■ WHAT THE TASK ASKS ■
The following listing has lines to check for the word "agent"; give only the number of lines that contain it.

*** Block opens ***

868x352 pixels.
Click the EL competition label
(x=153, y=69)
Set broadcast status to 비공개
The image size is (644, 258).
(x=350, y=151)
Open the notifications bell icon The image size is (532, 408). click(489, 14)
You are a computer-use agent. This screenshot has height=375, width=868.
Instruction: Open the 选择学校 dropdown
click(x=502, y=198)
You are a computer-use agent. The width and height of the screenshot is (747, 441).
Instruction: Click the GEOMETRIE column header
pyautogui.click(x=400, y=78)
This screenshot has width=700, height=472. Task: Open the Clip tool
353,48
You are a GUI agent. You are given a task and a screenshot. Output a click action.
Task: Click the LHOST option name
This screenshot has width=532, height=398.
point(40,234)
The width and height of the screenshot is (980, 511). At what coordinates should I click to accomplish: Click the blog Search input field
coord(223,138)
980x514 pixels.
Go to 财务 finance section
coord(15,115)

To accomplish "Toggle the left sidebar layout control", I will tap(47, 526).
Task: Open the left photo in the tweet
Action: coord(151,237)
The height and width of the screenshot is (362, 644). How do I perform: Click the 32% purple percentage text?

*** Block closes ***

■ YOUR SOLUTION ■
3